• _Record extracts_:
╭──
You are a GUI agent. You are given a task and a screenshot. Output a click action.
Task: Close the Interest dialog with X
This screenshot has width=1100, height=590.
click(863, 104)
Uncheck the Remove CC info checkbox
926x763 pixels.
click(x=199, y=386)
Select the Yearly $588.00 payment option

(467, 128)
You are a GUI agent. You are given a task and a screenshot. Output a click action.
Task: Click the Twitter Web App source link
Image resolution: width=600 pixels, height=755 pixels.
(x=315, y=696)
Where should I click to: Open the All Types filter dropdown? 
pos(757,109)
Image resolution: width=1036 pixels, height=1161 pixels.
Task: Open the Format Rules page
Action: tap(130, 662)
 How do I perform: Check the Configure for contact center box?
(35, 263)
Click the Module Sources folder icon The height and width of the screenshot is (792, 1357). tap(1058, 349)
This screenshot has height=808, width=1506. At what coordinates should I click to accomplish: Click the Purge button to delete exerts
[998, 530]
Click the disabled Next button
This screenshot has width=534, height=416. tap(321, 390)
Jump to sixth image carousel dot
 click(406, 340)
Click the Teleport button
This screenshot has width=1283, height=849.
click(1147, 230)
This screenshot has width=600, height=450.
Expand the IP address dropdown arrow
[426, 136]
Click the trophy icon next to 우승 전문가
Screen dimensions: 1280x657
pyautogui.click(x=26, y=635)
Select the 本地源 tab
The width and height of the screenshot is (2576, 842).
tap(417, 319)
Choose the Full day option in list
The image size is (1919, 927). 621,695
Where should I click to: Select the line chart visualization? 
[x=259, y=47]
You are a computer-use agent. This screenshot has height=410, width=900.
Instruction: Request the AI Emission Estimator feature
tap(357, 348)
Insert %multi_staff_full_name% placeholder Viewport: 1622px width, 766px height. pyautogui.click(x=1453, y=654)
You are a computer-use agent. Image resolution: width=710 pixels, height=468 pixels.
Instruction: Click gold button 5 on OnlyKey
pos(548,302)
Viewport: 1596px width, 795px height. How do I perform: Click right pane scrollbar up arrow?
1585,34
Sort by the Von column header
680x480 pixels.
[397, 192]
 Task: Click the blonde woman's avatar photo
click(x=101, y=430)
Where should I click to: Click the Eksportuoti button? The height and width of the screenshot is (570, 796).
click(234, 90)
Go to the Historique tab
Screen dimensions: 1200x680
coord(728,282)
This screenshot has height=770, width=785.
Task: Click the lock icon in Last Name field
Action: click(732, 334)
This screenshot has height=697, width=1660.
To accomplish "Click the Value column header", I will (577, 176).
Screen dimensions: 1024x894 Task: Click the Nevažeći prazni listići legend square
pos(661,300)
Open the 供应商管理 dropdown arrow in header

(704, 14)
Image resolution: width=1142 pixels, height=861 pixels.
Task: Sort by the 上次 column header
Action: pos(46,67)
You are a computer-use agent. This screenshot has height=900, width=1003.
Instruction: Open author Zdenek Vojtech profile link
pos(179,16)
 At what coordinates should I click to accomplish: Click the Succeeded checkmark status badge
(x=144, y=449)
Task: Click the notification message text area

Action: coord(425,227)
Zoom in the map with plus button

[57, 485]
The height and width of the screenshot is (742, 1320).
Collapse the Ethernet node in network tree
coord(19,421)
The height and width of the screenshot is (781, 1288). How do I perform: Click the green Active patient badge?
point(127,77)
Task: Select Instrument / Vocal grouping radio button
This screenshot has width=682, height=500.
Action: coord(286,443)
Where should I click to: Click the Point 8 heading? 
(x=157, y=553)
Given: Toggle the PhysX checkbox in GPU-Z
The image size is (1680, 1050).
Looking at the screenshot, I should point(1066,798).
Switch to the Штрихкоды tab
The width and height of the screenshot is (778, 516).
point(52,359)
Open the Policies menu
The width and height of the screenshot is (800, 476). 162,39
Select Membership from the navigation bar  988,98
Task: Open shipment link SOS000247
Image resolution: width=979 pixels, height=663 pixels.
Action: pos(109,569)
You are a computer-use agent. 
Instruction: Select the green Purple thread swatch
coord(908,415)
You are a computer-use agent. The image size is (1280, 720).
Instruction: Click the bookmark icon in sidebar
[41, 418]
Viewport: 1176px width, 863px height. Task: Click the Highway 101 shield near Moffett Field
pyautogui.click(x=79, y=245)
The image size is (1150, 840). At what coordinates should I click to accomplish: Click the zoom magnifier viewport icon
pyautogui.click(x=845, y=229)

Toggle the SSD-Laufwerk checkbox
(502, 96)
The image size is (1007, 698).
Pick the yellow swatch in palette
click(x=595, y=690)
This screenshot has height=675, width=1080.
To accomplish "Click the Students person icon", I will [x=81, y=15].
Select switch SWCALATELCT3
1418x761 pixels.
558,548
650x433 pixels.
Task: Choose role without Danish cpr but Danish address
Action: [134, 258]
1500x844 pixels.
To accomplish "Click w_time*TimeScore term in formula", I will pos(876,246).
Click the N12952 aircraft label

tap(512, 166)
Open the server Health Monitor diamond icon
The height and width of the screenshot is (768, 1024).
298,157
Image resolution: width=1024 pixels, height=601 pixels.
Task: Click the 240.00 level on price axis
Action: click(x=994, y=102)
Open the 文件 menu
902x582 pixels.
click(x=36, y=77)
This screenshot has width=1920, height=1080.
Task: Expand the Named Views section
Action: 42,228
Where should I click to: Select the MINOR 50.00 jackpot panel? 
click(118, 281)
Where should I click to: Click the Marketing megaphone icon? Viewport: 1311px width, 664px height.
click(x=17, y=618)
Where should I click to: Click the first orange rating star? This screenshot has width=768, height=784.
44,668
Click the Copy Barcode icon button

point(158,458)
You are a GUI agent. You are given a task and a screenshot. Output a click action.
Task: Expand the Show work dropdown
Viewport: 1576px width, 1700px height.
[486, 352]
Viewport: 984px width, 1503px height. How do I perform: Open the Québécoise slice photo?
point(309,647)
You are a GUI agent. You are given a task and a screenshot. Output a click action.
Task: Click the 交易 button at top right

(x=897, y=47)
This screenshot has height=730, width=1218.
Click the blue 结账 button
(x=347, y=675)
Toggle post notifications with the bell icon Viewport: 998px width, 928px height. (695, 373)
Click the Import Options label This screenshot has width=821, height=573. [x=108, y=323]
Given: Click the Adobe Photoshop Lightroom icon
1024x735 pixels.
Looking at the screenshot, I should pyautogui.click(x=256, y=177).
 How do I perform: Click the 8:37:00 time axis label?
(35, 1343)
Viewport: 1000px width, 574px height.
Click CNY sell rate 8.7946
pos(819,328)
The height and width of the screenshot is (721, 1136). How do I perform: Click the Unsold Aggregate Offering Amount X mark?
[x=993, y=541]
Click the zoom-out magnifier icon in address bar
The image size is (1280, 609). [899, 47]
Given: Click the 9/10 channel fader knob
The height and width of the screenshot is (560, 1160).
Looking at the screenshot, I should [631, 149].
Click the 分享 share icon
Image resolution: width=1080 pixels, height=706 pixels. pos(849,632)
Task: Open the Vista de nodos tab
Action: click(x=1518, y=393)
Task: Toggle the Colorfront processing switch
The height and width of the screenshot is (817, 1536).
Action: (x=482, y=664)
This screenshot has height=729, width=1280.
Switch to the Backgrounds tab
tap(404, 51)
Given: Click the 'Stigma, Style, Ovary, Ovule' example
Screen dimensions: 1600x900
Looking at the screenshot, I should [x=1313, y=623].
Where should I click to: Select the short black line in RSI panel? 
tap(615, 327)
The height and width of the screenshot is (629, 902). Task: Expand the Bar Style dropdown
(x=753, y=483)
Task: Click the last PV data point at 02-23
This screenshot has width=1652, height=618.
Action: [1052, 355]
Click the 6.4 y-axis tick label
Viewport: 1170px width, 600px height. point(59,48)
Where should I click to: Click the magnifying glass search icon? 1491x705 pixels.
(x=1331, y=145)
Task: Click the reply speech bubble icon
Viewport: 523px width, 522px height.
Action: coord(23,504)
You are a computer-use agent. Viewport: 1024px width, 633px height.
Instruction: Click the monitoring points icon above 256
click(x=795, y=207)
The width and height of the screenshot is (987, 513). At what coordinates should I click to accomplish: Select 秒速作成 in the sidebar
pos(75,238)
╰──
• _Task to carry out_:
Would you please repeat exactly the lines above, starting at the line with "1500x844 pixels." and stopping at the line with "Open the server Health Monitor diamond icon", both included?

• _Problem solution_:
1500x844 pixels.
To accomplish "Click w_time*TimeScore term in formula", I will pos(876,246).
Click the N12952 aircraft label

tap(512, 166)
Open the server Health Monitor diamond icon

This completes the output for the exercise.